Combined Effect of ZrO2 and CrB2 Additives on the Performance of WC‒Co Composites Produced by Spark Plasma Sintering for Diamond-Containing Materials
摘要
The study investigates the structure of composite materials fabricated based on WC–Co alloys with varying contents of zirconium dioxide and chromium diboride using spark plasma sintering. The work examines the combined effect of ZrO2 and CrB2 additions on the performance characteristics of WC–Co composites, including the friction coefficient and wear rate during reciprocating dry sliding tests against an Al2O3 counterbody (ball) at room temperature under a load of 100 N. The sintered composites 94WC–6Co (sample 1), 89.3WC–5.76Co–4ZrO2–1CrB2 (sample 2), 86.48WC–5.52Co–6ZrO2–2CrB2 (sample 3), 82.72WC–5.28Co–8ZrO2–4CrB2 (sample 4), and 78.96WC–5.04Co–10ZrO2–6CrB2 (sample 5) exhibit well-formed isomorphic WC crystals with distinct faceting and sharp edges. The microstructure is polydisperse and combines large prismatic WC grains up to 10–15 µm with a finer fraction that fills the intergranular space. After tribological testing, the friction coefficient μ in the sample–counterbody contact for sample 1 ranged from 0.75 to 0.85. For samples 2, 3, 4, and 5, μ ranged from 0.3–0.41, 0.5–0.6, 0.7–0.8, and 0.82–0.95, respectively. The wear rate for samples 2, 3, and 4 are (2.143 ± 0.532) × 10–7, (3.216 ± 0.758) × 10–7, and (6.784 ± 0.852) × 10–7 mm3/(N m), respectively, which is 3.7, 2.5, and 1.2 times lower than that of sample 1, placing them among highly wear-resistant materials.
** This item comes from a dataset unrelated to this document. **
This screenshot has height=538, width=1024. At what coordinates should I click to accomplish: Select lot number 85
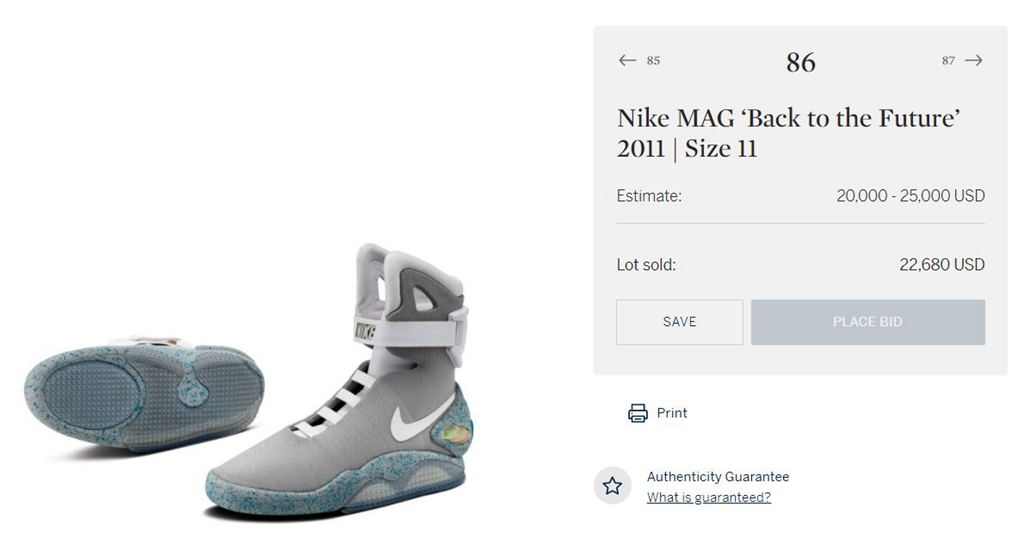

Composites containing ZrO2 and CrB2 additions (samples 2, 3, and 4) demonstrate superior tribological performance compared with sample 1 because they exhibit greater resistance to abrasive and adhesive wear. The additions promote the formation of a finer-grained structure with a uniform distribution of WC grains and dispersion strengthening at the interfaces between WC grains and the cobalt binder phase Co. However, increasing the content of ZrO2 and CrB2 to 10 and 6%, respectively, in the composition leads to a 1.3-fold decrease in wear resistance. From the standpoint of service performance, sample 2, which contains 4ZrO2 and 1CrB2, represents the optimal composition. During reciprocating sliding against an Al2O3 ball, abrasive wear dominates in sample 1. Adhesive wear, which results from the embedding of wear debris into the friction surface, affects the wear rate to a lesser extent than abrasive wear. The introduction of ZrO2 and CrB2 into the 94WC–6Co composite decreases the contribution of abrasive wear and increases the contribution of adhesive wear.